The Partnership's investment objective is to achieve capital appreciation and significant tax benefits for Limited Partners by investing in a diversified portfolio of flow-through shares and other securities, if any, of resource issuers.
Sprott anticipates that investors participating in the Partnership will be eligible to receive a tax deduction in 2014 that is approximately 100% of the amount invested in the Partnership, based on certain assumptions as set forth in the prospectus.
The offering was made through a syndicate of agents led by RBC Dominion Securities Inc., which includes CIBC, Scotiabank, TD Securities Inc., BMO Capital Markets, National Bank Financial Inc., Canaccord Genuity Corp., GMP Securities L.P., Desjardins Securities Inc., Manulife Securities Incorporated, Raymond James Ltd. and Sprott Private Wealth LP.
About Sprott Asset Management LP
Sprott Asset Management LP is a leading independent asset management company headquartered in Toronto, Canada.
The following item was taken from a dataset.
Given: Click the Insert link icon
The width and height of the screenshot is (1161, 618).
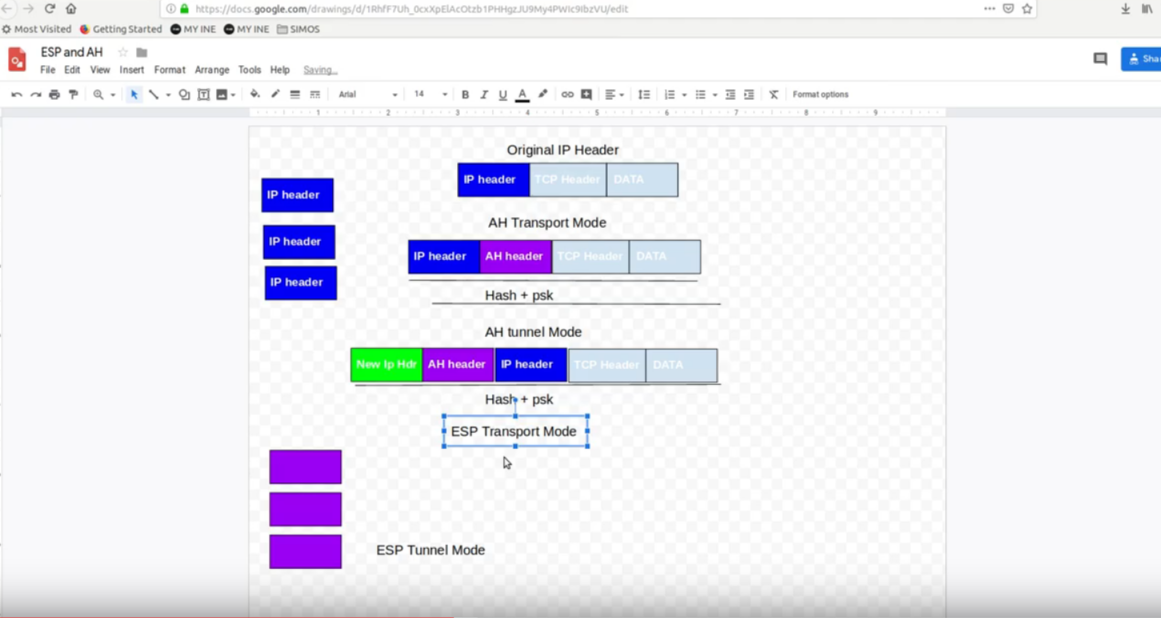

The company manages the Sprott family of mutual funds, hedge funds, physical bullion funds and specialty products and is dedicated to achieving superior returns for its investors over the long term. The company also manages discretionary managed accounts. Please visit us at www.sprott.com to learn more about our investment professionals and their market insights.
Certain statements included in this news release constitute forward-looking statements, including, but not limited to, those identified by the expressions "expects", "intends", "anticipates", "will" and similar expressions to the extent that they relate to the Partnership. The forward-looking statements are not historical facts but reflect the General Partner's and Sprott's current expectations regarding future results or events. These forward-looking statements are subject to a number of risks and uncertainties that could cause actual results or events to differ materially from current expectations. Although the General Partner and Sprott believe the assumptions inherent in the forward-looking statements are reasonable, forward-looking statements are not guarantees of future performance and, accordingly, readers are cautioned not to place undue reliance on such statements due to the inherent uncertainty therein. Neither the General Partner nor Sprott undertake any obligation to update publicly or otherwise revise any forward-looking statement or information whether as a result of new information, future events or other such factors which affect this information, except as required by law.